Created attachment 1923814 [details] Log of git bisect Description of problem: Virtual machines that boots from nfs mounted qcow2 images fails to boot when the nfs server runs kernel 6.0.5 The erros are often Booting from Hard Disk... GRUB loading. Welcome to GRUB! error ../../grub-core/kern/dl.c:ELF header smaller than expected. Entering rescue mode... grub rescue> Version-Release number of selected component (if applicable): qemu-6.2.0-16.fc36.x86_64 kernel-6.0.5-200.fc36.x86_64 How reproducible: always Steps to Reproduce: 1. Run a virtual machine with boot disk qcow2 formatted mounted from an nfs server running kernel-6.0.5-200.fc36.x86_64 Actual results: Machine fails to boot Expected results: Clean boot Additional info: Git repo is linux-stable A git bisect lands me at 310d9d5a5009a93377200b98daa2d84aa2bd8160 So commit 746de1f86fcd works But cherry picking f0f6b614f83d 310d9d5a5009 bfbfb6182ad1 on top of 746de1f86fcd is broken. The bfbfb6182ad1 is picked due to the commit comment commit bfbfb6182ad1d7d184b16f25165faad879147f79 Author: Al Viro <viro.org.uk> Date: Sat Sep 10 22:14:02 2022 +0100 nfsd_splice_actor(): handle compound pages pipe_buffer might refer to a compound page (and contain more than a PAGE_SIZE worth of data). Theoretically it had been possible since way back, but nfsd_splice_actor() hadn't run into that until copy_page_to_iter() change. Fortunately, the only thing that changes for compound pages is that we need to stuff each relevant subpage in and convert the offset into offset in the first subpage. Acked-by: Chuck Lever <chuck.lever> Tested-by: Benjamin Coddington <bcodding> Fixes: f0f6b614f83d "copy_page_to_iter(): don't split high-order page in case of ITER_PIPE" Signed-off-by: Al Viro <viro.org.uk>
Created attachment 1923830 [details] working rpcdebug dump
Created attachment 1923831 [details] filed rpcdebug dump
Hi Anders, thanks for the report. What's the backing filesystem exported by nfsd where the VM's qcow2 image resides? It might be useful to see some trace output from nfsd (if you can get your server to only service the one VM). I'm interested in offsets/lengths when the problem occurs: grep nfsd_read /sys/kernel/debug/tracing/available_events > /sys/kernel/debug/tracing/set_event .. reproduce, then send the last few lines of /sys/kernel/debug/tracing/trace. Turn that tracing back off with: > /sys/kernel/debug/tracing/set_event
Created attachment 1924258 [details] Full trace of nfs_read From my bisecting and code inspection, it looks like the second part of commit 310d9d5a5009 is to blame, and it also looks suspiciously simpler than the iov_iter_bvec_advance (called from iov_iter_advance) it's meant to replace.

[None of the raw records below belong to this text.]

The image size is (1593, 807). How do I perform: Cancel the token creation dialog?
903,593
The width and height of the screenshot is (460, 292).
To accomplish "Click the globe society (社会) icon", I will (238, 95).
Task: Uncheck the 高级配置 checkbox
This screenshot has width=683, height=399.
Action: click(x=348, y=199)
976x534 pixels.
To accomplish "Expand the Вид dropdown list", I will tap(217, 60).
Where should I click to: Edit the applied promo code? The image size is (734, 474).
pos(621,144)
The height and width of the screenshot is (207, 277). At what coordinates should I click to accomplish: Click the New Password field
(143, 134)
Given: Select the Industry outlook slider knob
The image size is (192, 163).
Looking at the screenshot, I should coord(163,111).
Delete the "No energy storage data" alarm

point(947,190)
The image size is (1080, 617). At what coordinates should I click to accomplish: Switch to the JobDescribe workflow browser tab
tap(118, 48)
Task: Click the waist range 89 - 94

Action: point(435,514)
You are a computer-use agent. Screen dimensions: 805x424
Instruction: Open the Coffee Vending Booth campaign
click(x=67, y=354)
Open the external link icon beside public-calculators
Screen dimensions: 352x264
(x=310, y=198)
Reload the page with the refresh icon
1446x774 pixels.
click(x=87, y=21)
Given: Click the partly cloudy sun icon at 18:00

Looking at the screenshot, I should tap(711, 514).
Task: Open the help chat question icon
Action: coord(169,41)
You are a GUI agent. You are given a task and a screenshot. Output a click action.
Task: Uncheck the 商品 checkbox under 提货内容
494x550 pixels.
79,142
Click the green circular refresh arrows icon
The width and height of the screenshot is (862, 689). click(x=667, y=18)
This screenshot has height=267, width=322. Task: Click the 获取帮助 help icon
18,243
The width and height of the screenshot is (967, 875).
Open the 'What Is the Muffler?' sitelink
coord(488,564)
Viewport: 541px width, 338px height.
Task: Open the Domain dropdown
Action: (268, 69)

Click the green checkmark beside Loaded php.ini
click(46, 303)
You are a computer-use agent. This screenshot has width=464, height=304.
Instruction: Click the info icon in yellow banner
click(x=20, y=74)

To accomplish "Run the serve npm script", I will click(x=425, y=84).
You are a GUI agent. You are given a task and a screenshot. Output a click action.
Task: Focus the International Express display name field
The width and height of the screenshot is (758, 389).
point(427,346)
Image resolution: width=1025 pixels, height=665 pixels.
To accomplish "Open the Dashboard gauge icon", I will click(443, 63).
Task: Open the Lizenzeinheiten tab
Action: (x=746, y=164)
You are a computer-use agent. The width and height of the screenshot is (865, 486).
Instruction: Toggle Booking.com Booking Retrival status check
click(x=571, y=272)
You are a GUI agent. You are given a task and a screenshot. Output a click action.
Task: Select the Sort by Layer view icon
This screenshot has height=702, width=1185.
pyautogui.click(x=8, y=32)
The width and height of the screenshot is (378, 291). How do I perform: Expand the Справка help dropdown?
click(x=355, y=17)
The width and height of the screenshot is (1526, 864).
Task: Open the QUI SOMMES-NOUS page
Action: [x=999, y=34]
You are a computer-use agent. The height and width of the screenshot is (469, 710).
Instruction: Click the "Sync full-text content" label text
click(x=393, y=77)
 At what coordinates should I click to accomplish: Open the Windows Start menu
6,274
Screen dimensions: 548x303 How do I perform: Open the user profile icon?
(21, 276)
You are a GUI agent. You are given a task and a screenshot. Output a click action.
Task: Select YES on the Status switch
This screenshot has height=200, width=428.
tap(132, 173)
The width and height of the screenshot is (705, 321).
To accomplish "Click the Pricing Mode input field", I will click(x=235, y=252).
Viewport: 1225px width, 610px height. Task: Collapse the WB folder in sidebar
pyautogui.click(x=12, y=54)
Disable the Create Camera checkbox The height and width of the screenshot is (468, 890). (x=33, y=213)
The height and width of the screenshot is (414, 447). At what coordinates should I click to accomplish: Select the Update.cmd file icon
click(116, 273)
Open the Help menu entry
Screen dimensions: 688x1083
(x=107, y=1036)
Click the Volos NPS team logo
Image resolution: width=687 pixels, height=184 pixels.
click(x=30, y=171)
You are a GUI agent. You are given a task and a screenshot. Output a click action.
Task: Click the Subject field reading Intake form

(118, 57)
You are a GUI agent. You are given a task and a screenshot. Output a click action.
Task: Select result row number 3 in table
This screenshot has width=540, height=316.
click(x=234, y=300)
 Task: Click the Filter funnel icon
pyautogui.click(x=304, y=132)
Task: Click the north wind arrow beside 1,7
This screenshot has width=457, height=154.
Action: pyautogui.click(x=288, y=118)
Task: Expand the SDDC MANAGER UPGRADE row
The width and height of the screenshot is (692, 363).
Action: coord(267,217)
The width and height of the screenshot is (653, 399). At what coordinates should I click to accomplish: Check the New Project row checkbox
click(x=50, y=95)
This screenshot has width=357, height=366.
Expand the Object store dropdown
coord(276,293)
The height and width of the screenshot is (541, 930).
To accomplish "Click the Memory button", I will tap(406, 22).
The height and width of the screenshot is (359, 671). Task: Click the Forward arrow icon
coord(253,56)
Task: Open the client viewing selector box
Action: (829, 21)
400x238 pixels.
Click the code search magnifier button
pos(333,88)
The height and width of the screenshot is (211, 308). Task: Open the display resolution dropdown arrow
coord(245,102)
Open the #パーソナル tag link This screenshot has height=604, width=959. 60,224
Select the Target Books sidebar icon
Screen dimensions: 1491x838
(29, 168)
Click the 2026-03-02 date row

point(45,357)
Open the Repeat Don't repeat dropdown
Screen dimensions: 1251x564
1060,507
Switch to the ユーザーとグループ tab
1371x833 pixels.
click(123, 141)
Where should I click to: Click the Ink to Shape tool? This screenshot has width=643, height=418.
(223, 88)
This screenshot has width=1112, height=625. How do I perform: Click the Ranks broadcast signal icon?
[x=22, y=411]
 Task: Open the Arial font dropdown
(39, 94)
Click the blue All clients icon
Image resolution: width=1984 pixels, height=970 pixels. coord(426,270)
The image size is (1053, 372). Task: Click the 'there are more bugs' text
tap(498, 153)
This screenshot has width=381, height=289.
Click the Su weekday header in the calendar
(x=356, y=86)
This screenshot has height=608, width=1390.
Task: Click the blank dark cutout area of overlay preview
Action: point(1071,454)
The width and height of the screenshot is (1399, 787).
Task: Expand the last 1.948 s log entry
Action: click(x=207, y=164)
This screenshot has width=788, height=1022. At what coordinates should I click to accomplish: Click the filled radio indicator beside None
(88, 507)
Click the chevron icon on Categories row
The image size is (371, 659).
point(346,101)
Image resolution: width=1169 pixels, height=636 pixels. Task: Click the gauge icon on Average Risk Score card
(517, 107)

(In reply to Benjamin Coddington from comment #3) > Hi Anders, thanks for the report. What's the backing filesystem exported by > nfsd where the VM's qcow2 image resides? xfs Sorry for missing that question in previous reply!
Created attachment 1924329 [details] Trace of nfs activity for a working boot (5.19.4-200.fc36.x86_64) Sad to say the reads looks exactly the same up to the point when previous dump stopped in grub loading :-(
(In reply to Anders Blomdell from comment #4) > From my bisecting and code inspection, it looks like the second part of > commit 310d9d5a5009 is to blame, and it also looks suspiciously simpler than > the iov_iter_bvec_advance (called from iov_iter_advance) it's meant to > replace. .. but how is nfsd getting in there? I don't see the call graph.. maybe from net/core/ somewhere? What arch is this? Can you do something like: @@ -1458,6 +1461,10 @@ static ssize_t __iov_iter_get_pages_alloc(struct iov_iter *i, p = *pages; for (int k = 0; k < n; k++) get_page(p[k] = page + k); + + if (current->comm == "nfsd") + trace_dump_stack(0); + I've tried to reproduce this, but could not. So, without Al looking at this and knowing /exactly/ what the problem is, my next step would be to narrow down the nfsd server's behavior to the corruption. I wonder if you can reproduce the corruption by just reading that single 512 block. Can you compare reading that last 512 block from the NFS client and NFS server and verify the server is corrupting it? Something like this on the client: dd skip=5659199 if=/mnt/server/qcow iflag=direct count=1 Something like this on the server: dd skip=5659199 if=/exports/xfs/qcow iflag=direct count=1 However, I'd doubt the single 512 block is triggering this -- rather its one of those 65536 reads earlier, so we'd be dealing with multiple pages or a compound. If you can reproduce it with a single NFS READ, you could insert a panic and we could take apart the vmcore.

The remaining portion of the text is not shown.